[MATERIAL FOR THIS TASK — start]
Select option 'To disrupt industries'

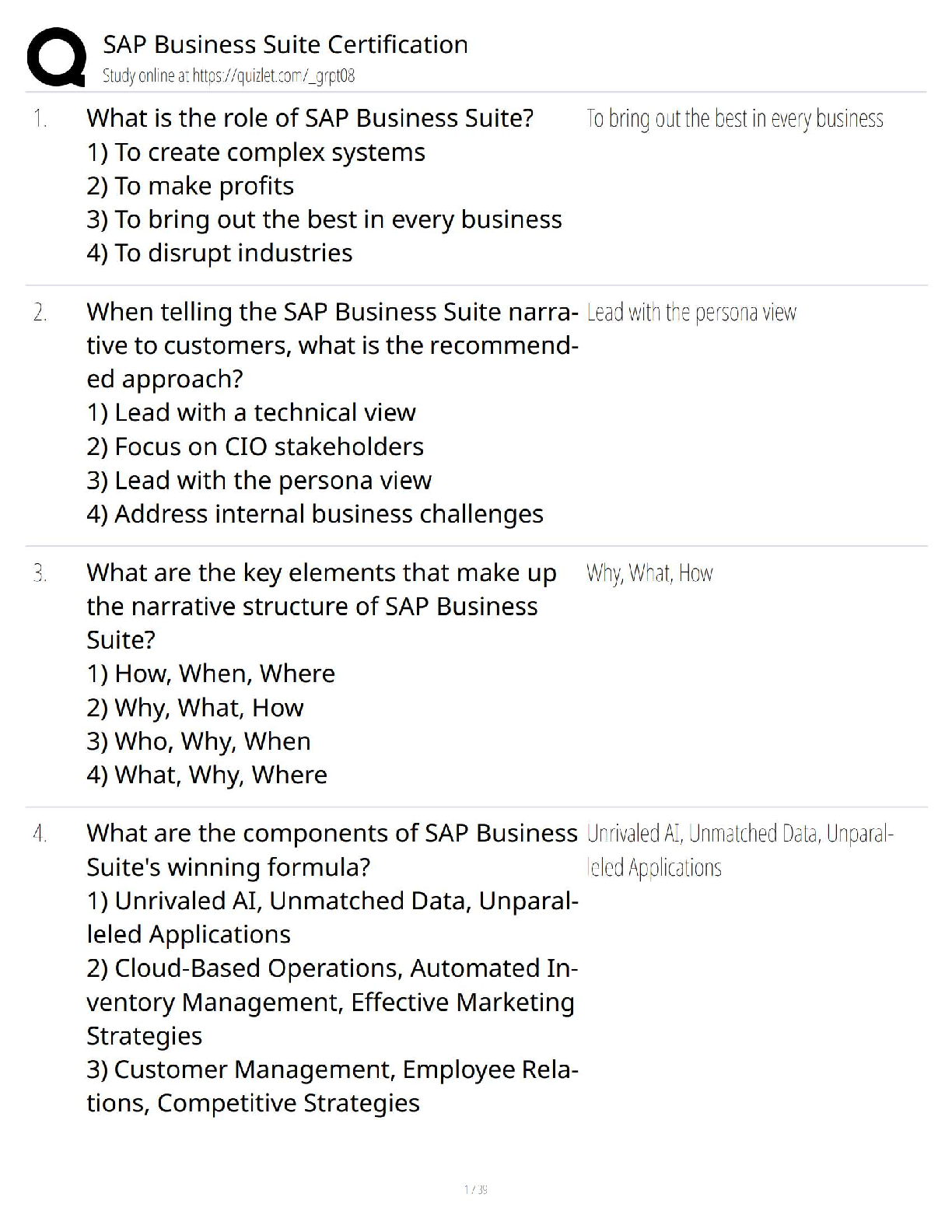pos(219,253)
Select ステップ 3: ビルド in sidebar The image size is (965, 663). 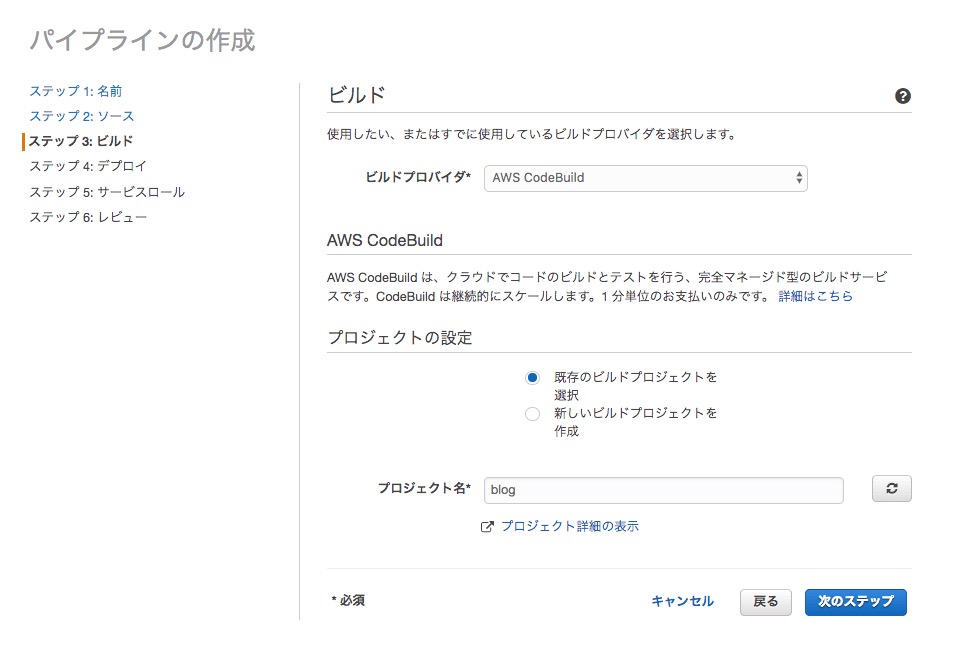click(x=81, y=141)
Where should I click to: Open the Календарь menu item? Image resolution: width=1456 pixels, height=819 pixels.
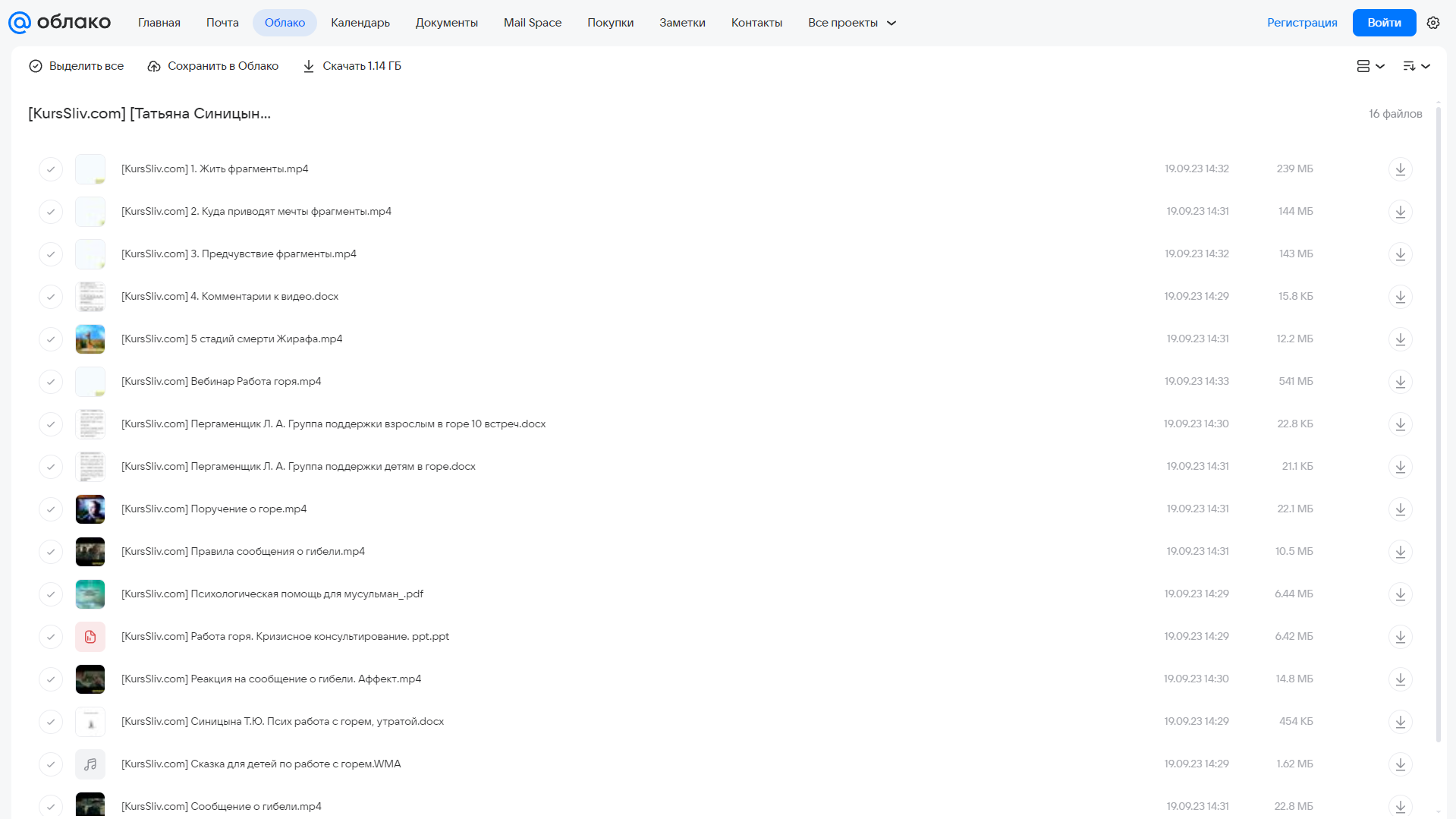pyautogui.click(x=360, y=23)
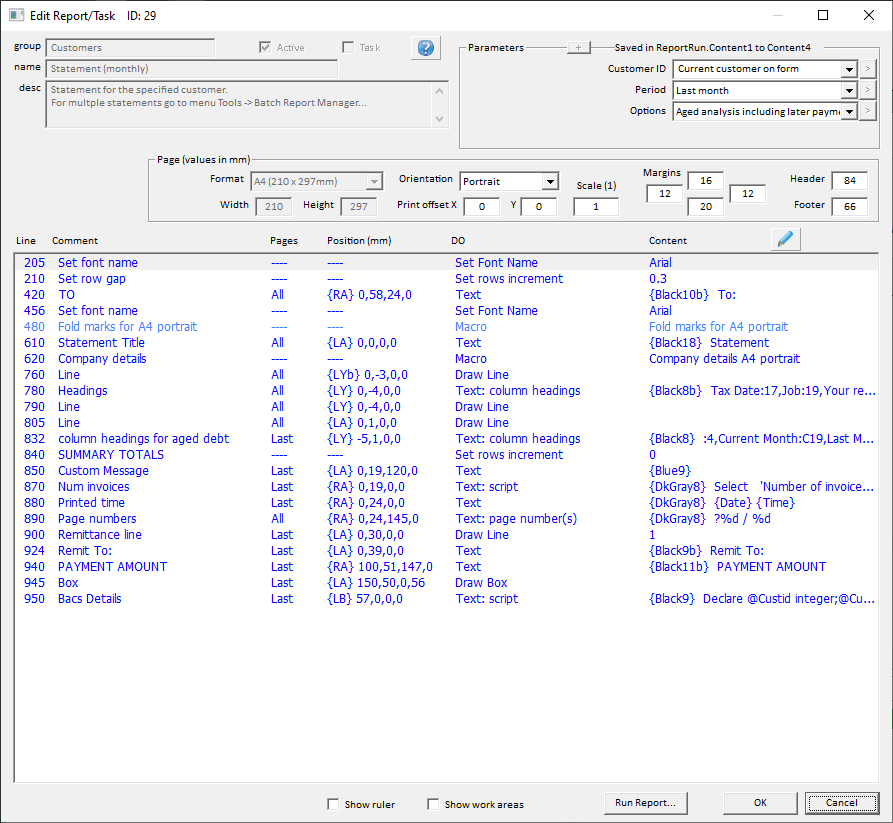Image resolution: width=893 pixels, height=823 pixels.
Task: Open the help with the question mark icon
Action: (425, 47)
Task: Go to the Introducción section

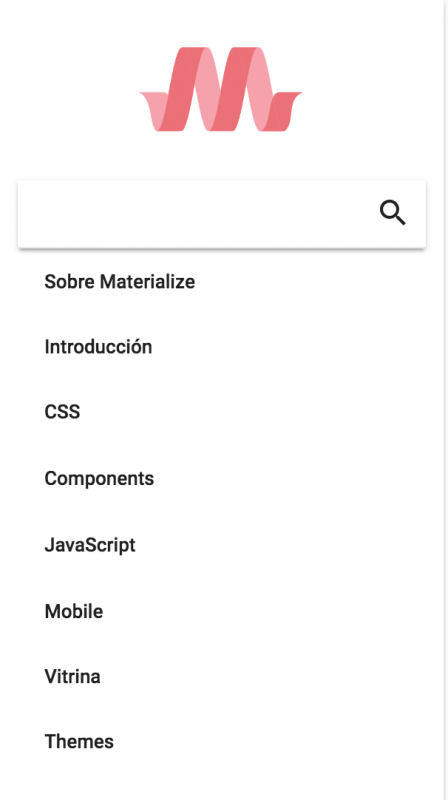Action: (98, 347)
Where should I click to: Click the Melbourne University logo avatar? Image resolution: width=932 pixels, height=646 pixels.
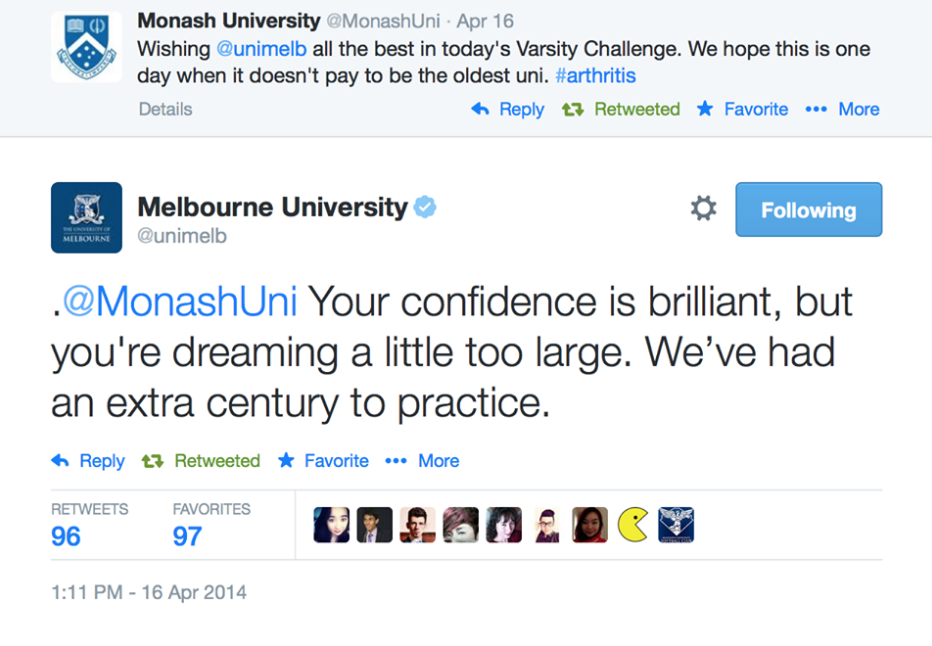(x=86, y=217)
[MATERIAL FOR THIS TASK — finish]
Reproduce exactly, and only, the part of the entries above that runs from the line with "Task: Go to the Introducción section" to the last line, both included. Pictures stay out.

▸ **SOLUTION TO THE PROBLEM**:
Task: Go to the Introducción section

Action: (98, 347)
Where should I click to: Click the Melbourne University logo avatar? Image resolution: width=932 pixels, height=646 pixels.
(x=86, y=217)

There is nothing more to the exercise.